CANBERRA (Arrahmah.com) – Pemerintah Australia telah menentang tekanan AS dan mengumumkan bahwa mereka tidak akan memulangkan istri dan anak-anak pejuang ISIS yang terdampar di kamp-kamp pengungsi Suriah, dengan alasan kekhawatiran akan virus corona dan keamanan.
Berbicara di Washington di forum tahunan utama untuk konsultasi antara Australia dan Amerika Serikat, AUSMIN, Menteri Luar Negeri Marise Payne menolak untuk menerima warga negara Australia yang meninggalkan negara itu untuk bergabung dengan militan ISIS.
“Kami tidak akan menempatkan komunitas kami dalam bahaya, atau pejabat kami di luar negeri, untuk mengekstraksi orang dari Suriah dalam kondisi saat ini,” katanya, ketika ditanyai tentang masalah tersebut pada pertemuan puncak AUSMIN, menunjuk pada pandemi global.
“Gerakan di Suriah dan di wilayah sekarang lebih kompleks dari sebelumnya dan di rumah, kami melihat negara bagian dan teritori kami sangat meregang, sebagai pernyataan yang meremehkan dalam beberapa kasus, karena dampak infeksi COVID-19,” Payne menjelaskan.
Sikap keras pemerintah Australia datang meskipun ada tekanan dari AS agar negara-negara untuk membawa kembali dan menuntut warga negara yang terkait dengan ISIS dan anggota keluarga mereka. Banyak negara Eropa juga menolak memulangkan warga negara mereka yang melakukan perjalanan ke Suriah untuk bergabung dengan ISIS dan yang sekarang ditahan oleh pemerintah setempat sejak ISIS kehilangan wilayah terakhirnya di Suriah pada Maret tahun lalu.
Sebanyak 67 perempuan dan anak-anak Australia dikatakan tinggal di kamp-kamp seperti kamp pengungsi Al-Hawl di Suriah timur laut, dengan banyak yang terjebak selama bertahun-tahun setelah jatuhnya ISIS. Kepala Eksekutif Save the Children Mat Tinkler mendesak pemerintah federal untuk memulangkan keluarga yang menunjuk ke banyak pemerintah yang telah memulangkan warga negara, termasuk Perancis.

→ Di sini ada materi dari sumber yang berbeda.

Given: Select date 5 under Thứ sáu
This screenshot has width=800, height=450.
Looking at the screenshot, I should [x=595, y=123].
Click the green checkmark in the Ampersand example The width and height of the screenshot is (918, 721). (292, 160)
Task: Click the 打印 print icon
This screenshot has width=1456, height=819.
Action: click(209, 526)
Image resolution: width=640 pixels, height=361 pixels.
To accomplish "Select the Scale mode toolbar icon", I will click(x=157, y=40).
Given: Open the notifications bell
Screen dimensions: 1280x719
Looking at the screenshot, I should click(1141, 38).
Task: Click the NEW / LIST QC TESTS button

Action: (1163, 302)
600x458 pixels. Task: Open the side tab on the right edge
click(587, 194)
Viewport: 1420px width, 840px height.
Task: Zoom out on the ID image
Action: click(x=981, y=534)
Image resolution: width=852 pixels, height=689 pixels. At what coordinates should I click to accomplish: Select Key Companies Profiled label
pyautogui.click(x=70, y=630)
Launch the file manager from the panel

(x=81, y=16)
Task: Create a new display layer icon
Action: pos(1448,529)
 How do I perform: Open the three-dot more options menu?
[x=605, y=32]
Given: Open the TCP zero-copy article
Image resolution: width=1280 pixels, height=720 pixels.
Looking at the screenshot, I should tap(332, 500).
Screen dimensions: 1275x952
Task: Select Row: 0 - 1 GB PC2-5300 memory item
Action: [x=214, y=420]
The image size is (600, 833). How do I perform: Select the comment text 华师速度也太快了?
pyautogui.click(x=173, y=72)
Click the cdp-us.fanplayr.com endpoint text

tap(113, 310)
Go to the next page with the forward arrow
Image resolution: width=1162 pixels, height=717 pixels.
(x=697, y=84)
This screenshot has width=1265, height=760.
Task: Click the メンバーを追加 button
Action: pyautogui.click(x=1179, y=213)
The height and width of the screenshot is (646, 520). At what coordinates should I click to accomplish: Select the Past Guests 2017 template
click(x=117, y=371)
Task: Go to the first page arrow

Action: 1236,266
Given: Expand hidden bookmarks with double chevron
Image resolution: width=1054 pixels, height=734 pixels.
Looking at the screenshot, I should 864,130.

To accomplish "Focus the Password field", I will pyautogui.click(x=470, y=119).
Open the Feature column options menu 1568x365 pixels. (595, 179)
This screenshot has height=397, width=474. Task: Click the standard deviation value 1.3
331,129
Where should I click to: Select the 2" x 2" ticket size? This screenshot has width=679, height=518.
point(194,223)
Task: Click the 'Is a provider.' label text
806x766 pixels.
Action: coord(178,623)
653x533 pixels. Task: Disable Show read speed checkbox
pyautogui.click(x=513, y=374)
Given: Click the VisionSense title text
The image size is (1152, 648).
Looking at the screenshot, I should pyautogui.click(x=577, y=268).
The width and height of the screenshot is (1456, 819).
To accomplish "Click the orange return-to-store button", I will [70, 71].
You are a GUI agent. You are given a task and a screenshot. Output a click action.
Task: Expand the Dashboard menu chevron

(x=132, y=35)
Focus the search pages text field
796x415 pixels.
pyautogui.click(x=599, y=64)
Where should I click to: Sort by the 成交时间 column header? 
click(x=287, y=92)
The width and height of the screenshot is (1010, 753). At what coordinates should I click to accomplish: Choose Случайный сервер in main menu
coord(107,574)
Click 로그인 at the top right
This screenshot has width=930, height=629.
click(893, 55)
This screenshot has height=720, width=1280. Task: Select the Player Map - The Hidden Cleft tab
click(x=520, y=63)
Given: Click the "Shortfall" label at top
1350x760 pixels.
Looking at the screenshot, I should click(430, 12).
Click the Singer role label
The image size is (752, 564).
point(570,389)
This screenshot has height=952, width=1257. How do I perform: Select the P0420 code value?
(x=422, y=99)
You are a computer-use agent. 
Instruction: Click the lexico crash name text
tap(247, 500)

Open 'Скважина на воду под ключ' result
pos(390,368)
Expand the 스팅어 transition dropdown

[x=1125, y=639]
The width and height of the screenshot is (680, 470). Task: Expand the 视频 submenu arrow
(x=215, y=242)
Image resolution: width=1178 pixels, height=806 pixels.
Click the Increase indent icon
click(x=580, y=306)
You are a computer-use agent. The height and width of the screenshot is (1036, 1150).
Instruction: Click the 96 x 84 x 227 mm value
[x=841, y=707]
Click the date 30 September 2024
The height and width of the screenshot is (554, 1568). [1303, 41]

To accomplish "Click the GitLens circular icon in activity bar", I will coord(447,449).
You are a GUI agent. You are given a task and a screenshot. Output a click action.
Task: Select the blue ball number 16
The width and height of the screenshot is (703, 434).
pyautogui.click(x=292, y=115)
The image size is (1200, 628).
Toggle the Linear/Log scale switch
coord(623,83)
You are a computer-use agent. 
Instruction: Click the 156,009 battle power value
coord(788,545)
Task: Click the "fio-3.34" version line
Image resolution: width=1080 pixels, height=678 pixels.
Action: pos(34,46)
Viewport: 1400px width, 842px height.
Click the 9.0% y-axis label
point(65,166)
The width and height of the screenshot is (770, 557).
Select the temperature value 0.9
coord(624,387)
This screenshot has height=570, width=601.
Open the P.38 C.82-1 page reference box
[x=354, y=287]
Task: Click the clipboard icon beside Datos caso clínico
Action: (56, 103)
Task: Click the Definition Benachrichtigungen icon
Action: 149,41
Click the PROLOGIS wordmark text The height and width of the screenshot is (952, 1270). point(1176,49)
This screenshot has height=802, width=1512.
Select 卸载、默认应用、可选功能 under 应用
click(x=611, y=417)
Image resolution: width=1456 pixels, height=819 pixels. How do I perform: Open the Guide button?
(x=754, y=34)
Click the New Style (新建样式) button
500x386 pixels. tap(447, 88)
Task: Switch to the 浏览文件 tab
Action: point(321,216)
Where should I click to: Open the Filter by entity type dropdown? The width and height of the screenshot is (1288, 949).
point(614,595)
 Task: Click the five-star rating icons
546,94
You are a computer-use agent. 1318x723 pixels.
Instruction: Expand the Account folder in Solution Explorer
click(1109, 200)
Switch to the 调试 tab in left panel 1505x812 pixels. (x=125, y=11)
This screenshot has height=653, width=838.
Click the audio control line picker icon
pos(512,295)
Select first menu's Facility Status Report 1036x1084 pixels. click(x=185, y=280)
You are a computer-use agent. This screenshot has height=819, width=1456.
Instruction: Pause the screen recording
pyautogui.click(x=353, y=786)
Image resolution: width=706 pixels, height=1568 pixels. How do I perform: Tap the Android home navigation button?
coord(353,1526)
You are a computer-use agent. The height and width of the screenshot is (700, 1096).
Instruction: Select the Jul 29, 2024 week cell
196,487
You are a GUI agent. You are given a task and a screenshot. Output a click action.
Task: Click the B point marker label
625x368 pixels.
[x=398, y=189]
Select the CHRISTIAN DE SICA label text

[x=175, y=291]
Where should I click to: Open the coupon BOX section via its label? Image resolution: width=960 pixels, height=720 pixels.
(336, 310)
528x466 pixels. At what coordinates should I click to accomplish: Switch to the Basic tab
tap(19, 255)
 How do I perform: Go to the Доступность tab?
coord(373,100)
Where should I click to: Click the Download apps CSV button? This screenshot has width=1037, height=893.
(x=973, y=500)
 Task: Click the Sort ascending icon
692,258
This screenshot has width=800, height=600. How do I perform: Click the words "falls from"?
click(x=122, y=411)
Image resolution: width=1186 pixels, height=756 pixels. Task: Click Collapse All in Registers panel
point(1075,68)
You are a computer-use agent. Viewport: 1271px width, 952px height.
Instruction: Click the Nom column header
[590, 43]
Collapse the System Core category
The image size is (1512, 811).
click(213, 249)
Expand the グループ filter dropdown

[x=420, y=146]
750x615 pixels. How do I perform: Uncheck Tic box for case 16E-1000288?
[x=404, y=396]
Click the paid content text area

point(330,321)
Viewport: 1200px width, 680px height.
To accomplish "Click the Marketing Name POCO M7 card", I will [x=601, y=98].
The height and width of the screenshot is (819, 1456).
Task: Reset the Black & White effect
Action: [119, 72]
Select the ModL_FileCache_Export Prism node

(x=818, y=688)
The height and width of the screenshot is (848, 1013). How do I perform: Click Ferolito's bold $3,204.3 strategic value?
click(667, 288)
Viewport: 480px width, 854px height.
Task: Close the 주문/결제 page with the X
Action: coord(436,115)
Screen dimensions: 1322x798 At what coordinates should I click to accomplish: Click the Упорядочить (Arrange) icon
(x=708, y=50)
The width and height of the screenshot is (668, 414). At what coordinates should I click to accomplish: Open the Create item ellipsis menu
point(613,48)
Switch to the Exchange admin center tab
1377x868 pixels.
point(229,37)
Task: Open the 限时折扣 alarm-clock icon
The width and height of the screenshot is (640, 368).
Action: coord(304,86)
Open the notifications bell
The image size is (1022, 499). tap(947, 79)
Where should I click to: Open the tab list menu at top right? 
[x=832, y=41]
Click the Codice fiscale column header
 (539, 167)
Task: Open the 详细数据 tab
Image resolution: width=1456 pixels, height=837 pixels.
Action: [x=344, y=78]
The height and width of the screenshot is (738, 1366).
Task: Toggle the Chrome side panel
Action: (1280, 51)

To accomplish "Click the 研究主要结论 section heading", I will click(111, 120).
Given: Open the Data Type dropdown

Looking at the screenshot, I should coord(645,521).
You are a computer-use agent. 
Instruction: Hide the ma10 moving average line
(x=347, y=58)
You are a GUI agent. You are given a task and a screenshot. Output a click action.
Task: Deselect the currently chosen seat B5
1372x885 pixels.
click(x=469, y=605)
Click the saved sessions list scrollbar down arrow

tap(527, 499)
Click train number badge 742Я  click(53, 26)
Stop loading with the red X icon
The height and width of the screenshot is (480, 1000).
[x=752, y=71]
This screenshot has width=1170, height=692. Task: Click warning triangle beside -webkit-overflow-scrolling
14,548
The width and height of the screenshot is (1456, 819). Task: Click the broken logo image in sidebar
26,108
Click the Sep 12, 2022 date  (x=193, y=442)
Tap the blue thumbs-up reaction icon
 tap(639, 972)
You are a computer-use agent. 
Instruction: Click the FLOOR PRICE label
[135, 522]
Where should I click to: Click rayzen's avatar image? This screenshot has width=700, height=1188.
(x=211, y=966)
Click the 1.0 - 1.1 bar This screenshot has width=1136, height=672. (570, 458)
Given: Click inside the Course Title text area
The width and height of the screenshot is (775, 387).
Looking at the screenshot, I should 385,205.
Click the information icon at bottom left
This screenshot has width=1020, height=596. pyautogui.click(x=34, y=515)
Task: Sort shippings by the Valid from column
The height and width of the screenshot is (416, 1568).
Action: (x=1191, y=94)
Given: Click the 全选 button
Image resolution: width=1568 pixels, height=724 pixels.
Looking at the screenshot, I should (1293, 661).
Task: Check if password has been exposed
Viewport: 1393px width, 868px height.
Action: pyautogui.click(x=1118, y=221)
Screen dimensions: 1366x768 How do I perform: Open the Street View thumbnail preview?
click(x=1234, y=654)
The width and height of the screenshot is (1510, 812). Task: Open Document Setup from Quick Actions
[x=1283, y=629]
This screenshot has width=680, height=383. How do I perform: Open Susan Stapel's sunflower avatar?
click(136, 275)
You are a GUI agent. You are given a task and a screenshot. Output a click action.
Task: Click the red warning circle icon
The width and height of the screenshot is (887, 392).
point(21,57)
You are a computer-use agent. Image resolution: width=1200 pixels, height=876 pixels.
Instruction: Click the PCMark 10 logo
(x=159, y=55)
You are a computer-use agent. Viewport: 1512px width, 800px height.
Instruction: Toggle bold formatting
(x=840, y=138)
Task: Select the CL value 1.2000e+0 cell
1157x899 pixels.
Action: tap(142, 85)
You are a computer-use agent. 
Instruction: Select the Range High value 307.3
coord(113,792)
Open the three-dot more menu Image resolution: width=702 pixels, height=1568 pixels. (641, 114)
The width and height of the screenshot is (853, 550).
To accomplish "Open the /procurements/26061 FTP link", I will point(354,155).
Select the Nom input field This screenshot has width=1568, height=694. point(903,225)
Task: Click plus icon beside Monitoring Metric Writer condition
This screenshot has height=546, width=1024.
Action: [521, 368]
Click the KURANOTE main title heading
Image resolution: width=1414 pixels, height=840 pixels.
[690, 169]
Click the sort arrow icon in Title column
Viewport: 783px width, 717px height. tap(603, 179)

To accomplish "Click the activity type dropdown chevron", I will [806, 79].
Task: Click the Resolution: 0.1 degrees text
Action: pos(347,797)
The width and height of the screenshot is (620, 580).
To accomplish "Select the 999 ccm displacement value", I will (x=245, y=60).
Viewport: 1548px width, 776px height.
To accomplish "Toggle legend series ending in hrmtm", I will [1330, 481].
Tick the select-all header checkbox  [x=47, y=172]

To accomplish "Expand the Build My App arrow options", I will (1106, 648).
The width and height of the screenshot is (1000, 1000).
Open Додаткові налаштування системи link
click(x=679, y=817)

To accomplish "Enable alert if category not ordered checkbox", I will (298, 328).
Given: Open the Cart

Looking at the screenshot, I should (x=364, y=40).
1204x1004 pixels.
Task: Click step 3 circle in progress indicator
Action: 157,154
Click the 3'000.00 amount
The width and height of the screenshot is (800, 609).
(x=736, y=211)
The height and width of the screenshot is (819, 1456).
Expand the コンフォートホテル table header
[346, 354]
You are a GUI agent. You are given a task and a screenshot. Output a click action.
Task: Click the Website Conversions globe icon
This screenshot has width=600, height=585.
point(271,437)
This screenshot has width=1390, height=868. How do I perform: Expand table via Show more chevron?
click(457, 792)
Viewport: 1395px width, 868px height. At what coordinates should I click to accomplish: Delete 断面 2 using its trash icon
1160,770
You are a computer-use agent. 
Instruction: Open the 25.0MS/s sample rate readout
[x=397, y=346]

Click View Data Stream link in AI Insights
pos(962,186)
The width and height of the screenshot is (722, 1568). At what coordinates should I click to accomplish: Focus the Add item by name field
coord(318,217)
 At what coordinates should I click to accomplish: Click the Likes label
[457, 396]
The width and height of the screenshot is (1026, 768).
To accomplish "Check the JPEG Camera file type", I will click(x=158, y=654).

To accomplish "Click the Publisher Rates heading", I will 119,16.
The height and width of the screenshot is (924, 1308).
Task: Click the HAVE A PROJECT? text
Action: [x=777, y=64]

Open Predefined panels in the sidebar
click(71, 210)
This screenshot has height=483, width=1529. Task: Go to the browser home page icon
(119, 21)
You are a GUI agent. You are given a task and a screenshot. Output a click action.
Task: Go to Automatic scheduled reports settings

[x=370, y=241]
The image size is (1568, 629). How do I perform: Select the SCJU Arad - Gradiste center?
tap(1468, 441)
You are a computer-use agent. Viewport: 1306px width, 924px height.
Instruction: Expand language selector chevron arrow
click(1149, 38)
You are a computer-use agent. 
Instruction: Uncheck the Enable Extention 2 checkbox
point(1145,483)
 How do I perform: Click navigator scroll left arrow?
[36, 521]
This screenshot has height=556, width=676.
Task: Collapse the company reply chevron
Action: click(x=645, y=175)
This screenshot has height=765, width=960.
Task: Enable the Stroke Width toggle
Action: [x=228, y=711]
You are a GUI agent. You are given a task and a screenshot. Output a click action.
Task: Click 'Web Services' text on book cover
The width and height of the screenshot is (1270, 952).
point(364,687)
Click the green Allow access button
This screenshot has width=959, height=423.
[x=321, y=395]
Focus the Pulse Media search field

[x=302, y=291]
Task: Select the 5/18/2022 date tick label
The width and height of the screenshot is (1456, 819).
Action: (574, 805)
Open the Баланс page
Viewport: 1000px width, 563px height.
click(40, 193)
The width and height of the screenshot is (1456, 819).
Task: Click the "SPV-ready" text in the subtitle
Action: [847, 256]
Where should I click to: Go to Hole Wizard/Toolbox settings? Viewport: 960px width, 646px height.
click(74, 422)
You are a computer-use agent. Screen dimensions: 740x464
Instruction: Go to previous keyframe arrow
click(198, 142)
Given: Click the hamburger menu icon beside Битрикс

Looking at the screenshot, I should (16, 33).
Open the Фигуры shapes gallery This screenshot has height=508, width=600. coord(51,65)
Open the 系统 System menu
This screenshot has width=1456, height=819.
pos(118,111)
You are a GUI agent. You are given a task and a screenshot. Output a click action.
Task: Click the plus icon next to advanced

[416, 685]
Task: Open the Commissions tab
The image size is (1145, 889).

Badan amal Inggris telah memperingatkan selama berbulan-bulan tentang bahaya kondisi di kamp-kamp ini, mengutip kurangnya air yang mengalir dan fasilitas kesehatan yang terbatas. “Tidak ada alasan yang tersisa. Pemerintah Australia perlu membawa pulang anak-anak Australia ini dan ibu mereka,” Tinkler mengatakan.
“Alternatifnya – membiarkan anak-anak Australia mendekam di zona perang – tidak terpikirkan.”
Hingga 70.000 orang diyakini terdampar di kamp Al-Hawl, yang memiliki makanan terbatas, tenda-tenda banjir, kondisi musim dingin yang keras dan perawatan kesehatan yang buruk, dengan penyakit merajalela di lingkungan tersebut.